====== Source material ======
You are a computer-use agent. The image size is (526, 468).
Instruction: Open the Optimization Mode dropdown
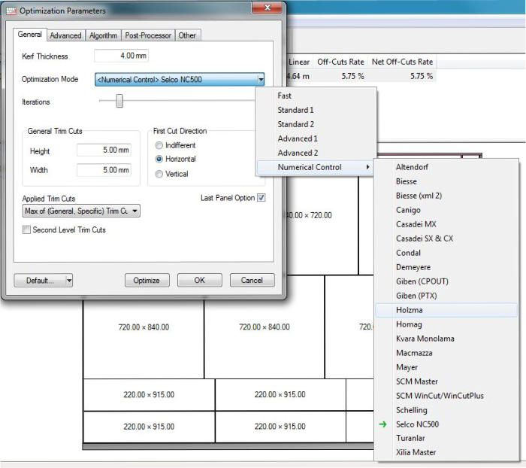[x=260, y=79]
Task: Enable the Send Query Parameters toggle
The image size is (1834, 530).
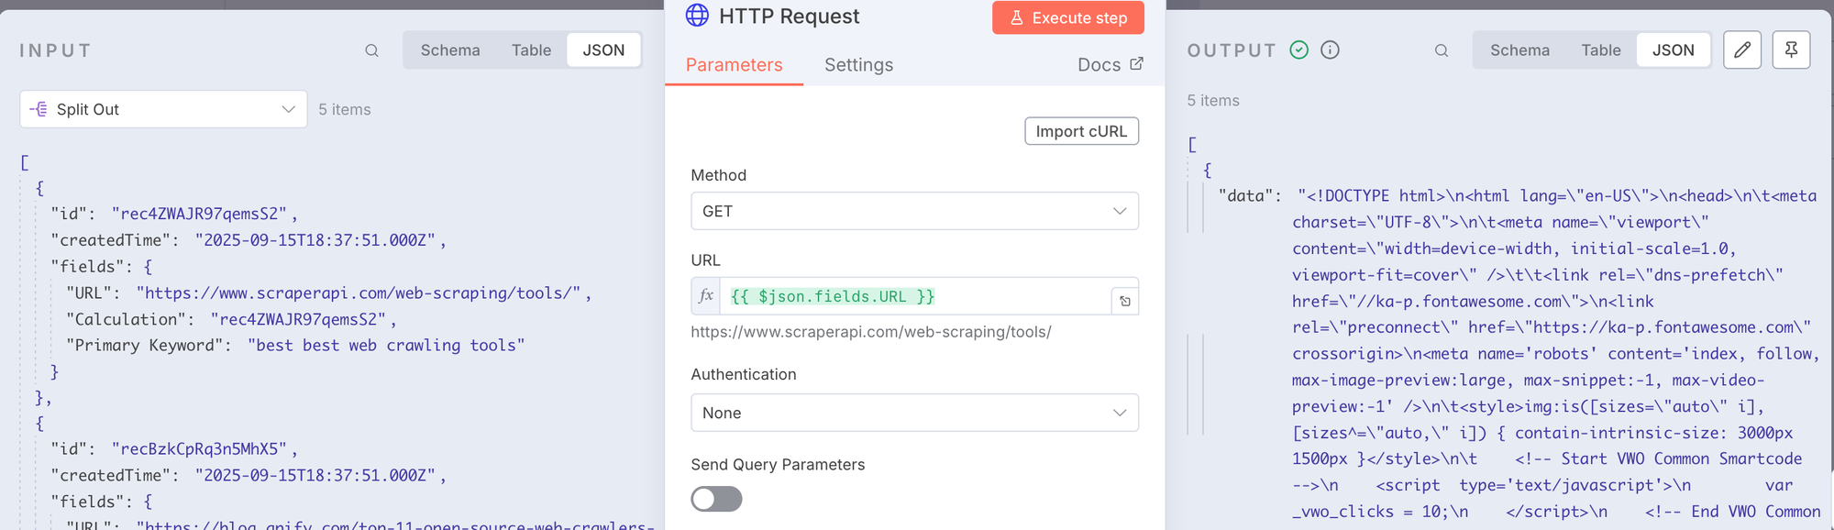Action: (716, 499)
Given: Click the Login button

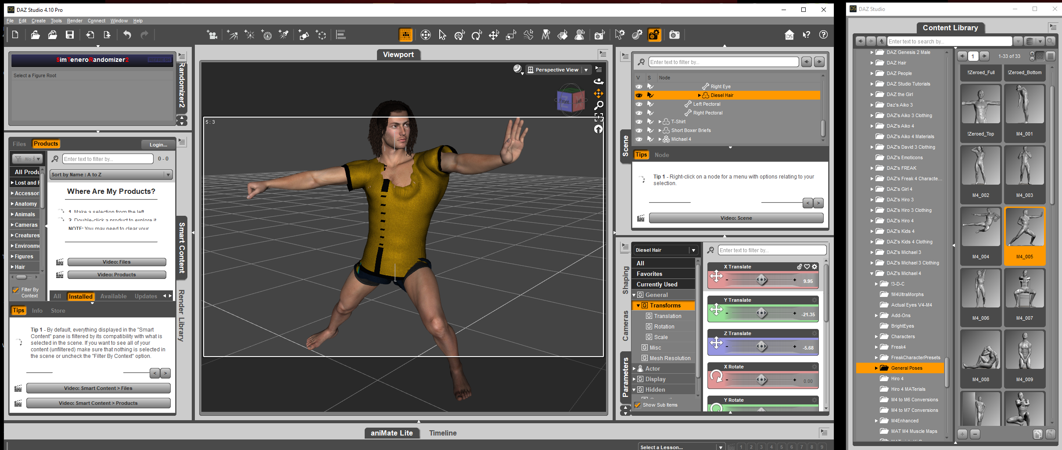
======
Task instructions: Nothing in the entries above should change when they are printed again, except that the pictures are dropped.

Your response:
You are a computer-use agent. The image size is (526, 468).
Instruction: Open the Optimization Mode dropdown
[x=260, y=79]
Task: Enable the Send Query Parameters toggle
The image size is (1834, 530).
Action: (716, 499)
Given: Click the Login button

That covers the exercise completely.